_Task:_
Pick out the lines below that include the string "clock".

Source records:
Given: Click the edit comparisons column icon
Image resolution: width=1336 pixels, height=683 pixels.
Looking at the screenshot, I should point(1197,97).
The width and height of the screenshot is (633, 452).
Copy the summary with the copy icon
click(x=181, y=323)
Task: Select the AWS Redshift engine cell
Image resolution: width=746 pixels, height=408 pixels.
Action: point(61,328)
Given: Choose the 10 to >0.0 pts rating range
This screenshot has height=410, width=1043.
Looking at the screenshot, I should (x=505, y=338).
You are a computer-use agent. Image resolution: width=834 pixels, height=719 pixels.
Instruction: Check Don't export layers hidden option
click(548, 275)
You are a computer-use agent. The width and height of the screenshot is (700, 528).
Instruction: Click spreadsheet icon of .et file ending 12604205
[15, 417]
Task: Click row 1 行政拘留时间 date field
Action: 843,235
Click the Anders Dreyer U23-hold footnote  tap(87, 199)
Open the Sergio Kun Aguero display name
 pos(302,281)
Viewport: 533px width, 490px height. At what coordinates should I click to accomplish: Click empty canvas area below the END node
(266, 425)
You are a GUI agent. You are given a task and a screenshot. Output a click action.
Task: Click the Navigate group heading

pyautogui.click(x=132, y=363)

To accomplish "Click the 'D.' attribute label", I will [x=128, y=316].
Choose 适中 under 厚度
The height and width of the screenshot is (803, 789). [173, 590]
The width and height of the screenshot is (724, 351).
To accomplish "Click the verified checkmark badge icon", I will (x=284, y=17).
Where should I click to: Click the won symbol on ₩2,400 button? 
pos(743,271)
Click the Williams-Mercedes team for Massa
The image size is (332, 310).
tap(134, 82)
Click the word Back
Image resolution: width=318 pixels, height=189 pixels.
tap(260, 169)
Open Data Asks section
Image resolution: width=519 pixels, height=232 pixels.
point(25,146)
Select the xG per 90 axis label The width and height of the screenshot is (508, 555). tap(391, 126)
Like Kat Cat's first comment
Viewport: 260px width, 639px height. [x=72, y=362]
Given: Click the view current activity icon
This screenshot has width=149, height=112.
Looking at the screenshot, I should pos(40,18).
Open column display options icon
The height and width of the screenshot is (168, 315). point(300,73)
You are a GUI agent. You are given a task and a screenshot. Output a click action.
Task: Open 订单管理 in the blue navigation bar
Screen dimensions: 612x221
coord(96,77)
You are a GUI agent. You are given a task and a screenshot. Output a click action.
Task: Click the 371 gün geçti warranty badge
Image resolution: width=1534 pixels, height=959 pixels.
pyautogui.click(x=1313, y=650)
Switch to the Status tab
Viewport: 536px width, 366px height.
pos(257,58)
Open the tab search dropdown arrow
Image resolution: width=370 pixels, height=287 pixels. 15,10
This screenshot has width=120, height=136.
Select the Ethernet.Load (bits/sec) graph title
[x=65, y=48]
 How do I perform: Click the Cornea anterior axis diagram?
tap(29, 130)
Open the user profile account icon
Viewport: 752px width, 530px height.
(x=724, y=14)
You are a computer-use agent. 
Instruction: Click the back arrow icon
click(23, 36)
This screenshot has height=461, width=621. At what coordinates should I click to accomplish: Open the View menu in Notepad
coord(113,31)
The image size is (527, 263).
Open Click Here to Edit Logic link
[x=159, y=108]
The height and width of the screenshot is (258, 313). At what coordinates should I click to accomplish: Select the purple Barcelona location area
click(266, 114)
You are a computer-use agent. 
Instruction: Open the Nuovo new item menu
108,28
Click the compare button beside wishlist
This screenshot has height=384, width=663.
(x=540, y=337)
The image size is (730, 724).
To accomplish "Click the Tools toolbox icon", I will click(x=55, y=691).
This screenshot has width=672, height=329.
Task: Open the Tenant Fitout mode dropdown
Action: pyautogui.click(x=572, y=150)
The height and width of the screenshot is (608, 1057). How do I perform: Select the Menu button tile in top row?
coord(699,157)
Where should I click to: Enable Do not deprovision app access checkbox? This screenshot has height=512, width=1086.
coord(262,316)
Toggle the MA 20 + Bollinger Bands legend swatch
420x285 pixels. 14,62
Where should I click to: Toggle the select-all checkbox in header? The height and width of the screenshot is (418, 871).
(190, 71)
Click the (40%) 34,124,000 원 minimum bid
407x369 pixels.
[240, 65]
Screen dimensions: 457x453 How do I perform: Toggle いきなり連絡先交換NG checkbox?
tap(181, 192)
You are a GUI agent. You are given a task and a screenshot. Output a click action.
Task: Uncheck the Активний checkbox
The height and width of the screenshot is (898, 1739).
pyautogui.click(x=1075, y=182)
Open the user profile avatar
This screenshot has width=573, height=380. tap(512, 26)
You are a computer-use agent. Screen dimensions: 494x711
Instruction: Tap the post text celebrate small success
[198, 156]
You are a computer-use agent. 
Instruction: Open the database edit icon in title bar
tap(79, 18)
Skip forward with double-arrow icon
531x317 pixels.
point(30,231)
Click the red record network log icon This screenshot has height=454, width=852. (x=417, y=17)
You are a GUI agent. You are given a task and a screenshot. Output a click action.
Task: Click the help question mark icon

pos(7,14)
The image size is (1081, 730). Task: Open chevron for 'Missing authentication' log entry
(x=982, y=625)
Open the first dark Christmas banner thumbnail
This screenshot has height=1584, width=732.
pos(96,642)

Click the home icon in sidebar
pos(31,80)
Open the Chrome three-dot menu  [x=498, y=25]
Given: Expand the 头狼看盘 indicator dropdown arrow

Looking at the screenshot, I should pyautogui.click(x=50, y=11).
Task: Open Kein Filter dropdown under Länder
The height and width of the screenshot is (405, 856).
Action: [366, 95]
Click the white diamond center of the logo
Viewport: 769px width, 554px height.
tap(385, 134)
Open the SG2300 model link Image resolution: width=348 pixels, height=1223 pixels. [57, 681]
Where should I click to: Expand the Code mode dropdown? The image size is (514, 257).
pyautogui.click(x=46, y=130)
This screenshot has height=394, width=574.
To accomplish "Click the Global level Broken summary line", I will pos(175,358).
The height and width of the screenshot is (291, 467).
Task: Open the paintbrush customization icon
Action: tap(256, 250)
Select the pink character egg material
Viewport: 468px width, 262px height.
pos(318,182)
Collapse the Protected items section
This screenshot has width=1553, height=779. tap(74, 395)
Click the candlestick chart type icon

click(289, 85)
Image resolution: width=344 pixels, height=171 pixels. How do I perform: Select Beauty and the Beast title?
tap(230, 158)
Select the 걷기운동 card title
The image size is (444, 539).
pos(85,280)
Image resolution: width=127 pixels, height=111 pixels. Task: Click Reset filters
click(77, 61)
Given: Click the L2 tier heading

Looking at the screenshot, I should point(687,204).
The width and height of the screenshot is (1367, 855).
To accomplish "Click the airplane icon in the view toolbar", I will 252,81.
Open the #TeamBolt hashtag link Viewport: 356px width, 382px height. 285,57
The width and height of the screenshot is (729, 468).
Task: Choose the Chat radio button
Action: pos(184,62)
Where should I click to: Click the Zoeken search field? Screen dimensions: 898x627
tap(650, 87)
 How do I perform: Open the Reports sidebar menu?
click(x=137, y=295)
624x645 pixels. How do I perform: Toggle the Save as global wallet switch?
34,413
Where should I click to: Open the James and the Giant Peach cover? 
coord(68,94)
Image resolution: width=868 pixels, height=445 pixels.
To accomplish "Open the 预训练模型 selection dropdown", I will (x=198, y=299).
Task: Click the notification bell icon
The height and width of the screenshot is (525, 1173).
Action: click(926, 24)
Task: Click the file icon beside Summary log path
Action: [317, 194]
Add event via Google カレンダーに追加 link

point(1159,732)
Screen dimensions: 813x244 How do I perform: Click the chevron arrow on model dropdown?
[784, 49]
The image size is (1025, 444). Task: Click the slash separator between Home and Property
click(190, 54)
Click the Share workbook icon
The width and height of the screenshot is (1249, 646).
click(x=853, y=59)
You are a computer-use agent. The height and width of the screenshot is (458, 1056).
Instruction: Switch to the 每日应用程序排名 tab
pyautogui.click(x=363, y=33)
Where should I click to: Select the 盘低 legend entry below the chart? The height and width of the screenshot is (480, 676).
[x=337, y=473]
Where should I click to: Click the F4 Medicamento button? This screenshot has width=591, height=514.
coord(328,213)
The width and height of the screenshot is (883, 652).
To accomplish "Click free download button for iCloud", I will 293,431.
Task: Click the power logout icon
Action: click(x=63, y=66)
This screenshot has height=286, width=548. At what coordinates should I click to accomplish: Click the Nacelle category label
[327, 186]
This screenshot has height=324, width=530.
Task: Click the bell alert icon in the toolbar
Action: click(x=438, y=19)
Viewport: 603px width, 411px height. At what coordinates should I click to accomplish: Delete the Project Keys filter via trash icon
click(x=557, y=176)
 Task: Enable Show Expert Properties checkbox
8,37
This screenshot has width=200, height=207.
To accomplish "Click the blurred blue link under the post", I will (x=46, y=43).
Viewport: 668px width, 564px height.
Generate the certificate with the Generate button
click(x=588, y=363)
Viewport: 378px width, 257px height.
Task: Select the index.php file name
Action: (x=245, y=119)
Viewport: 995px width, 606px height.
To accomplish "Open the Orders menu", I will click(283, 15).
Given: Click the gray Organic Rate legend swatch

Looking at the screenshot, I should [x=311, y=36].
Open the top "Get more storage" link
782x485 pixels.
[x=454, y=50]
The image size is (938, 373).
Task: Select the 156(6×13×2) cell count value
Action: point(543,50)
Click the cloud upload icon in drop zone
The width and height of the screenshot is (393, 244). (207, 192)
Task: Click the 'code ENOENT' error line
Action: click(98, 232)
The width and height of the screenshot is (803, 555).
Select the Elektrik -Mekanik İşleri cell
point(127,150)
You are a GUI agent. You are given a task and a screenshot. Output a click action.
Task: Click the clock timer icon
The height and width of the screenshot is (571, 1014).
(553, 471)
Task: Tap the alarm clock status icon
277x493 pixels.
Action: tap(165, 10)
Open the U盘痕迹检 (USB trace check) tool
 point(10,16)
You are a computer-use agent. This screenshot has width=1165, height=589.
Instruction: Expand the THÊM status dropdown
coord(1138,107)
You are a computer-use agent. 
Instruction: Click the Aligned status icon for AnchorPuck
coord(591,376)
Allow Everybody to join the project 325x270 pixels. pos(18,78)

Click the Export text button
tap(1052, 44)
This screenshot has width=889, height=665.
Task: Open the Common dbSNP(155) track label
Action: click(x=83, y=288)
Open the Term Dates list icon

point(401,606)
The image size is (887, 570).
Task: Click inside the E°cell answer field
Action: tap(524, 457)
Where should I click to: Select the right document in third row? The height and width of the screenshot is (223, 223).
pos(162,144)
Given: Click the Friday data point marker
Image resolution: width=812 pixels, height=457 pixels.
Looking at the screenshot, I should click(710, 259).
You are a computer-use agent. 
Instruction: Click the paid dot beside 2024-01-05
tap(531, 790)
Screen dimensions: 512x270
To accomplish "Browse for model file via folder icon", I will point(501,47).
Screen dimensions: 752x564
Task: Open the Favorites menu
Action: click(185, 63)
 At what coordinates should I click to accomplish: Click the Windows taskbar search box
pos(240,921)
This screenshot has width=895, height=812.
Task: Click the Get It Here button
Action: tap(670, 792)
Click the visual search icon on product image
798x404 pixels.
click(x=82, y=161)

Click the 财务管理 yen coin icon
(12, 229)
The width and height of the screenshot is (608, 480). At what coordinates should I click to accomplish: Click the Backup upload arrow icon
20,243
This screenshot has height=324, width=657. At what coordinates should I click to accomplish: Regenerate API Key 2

_Task output:_
Task: Click the clock timer icon
Task: Tap the alarm clock status icon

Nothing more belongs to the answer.